* **EXERCISE DETAILS**: The required result is the number of lines in this material containing the word "Hide". Write that number and no other text.

Top of EXERCISE DATA

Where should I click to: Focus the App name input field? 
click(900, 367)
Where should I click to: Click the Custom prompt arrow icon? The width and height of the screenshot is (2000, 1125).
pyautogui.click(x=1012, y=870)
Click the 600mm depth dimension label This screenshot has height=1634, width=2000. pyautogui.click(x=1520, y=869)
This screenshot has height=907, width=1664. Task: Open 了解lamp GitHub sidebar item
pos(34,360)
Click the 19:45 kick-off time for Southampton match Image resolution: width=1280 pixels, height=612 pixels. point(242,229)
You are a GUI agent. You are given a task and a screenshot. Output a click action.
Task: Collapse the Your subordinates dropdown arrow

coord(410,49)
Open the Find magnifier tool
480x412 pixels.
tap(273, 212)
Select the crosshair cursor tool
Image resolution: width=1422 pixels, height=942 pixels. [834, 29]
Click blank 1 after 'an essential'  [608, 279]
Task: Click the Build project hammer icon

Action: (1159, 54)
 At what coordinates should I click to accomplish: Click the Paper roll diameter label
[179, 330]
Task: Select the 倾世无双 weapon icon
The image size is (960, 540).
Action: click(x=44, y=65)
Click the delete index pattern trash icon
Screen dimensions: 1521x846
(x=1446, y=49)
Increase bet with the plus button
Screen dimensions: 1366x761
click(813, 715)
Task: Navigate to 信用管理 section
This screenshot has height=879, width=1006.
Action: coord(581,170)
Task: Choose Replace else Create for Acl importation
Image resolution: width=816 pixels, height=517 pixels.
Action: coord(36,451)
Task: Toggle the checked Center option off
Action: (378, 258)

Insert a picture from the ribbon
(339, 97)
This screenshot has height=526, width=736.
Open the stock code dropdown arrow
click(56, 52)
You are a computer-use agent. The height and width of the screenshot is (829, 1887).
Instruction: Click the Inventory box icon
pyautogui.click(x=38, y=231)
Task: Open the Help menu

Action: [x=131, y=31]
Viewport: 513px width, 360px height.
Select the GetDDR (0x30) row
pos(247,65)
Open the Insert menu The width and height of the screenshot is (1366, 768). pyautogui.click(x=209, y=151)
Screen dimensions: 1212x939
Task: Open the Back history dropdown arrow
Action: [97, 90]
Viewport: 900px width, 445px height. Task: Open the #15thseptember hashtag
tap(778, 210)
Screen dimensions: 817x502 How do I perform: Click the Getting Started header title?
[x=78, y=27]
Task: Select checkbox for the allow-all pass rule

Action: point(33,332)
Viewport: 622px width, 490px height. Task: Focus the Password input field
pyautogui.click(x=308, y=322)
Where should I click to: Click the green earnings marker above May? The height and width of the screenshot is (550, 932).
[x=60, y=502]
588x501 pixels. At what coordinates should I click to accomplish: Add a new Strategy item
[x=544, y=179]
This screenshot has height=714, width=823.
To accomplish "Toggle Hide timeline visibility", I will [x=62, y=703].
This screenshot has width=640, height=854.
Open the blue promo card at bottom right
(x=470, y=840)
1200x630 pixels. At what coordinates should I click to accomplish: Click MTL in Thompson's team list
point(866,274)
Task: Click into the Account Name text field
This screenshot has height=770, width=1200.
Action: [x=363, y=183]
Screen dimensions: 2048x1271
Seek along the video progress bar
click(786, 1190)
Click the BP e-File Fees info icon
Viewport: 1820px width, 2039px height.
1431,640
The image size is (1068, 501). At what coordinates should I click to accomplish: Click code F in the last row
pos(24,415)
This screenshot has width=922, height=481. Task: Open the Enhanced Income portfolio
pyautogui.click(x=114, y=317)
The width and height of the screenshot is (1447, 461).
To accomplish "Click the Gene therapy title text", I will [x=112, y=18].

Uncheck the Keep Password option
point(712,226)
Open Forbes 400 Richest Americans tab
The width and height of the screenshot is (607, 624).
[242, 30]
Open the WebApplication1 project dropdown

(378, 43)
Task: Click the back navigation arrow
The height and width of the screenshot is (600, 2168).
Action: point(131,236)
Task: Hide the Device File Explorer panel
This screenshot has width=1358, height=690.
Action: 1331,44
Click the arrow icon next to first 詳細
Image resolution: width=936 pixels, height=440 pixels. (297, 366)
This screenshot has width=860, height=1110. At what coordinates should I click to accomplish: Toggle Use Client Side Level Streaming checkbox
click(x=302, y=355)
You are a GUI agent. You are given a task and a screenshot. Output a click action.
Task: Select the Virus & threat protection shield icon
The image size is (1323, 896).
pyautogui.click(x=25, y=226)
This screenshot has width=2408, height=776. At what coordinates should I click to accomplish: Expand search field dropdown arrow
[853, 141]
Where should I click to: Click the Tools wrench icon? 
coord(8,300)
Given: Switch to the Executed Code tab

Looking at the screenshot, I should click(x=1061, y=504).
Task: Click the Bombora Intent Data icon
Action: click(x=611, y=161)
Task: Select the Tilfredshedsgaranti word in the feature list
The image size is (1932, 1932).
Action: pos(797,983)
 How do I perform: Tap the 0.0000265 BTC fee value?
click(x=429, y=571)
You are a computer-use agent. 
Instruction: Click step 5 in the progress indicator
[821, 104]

Bottom of EXERCISE DATA

* **RESULT OF THE TASK**: 2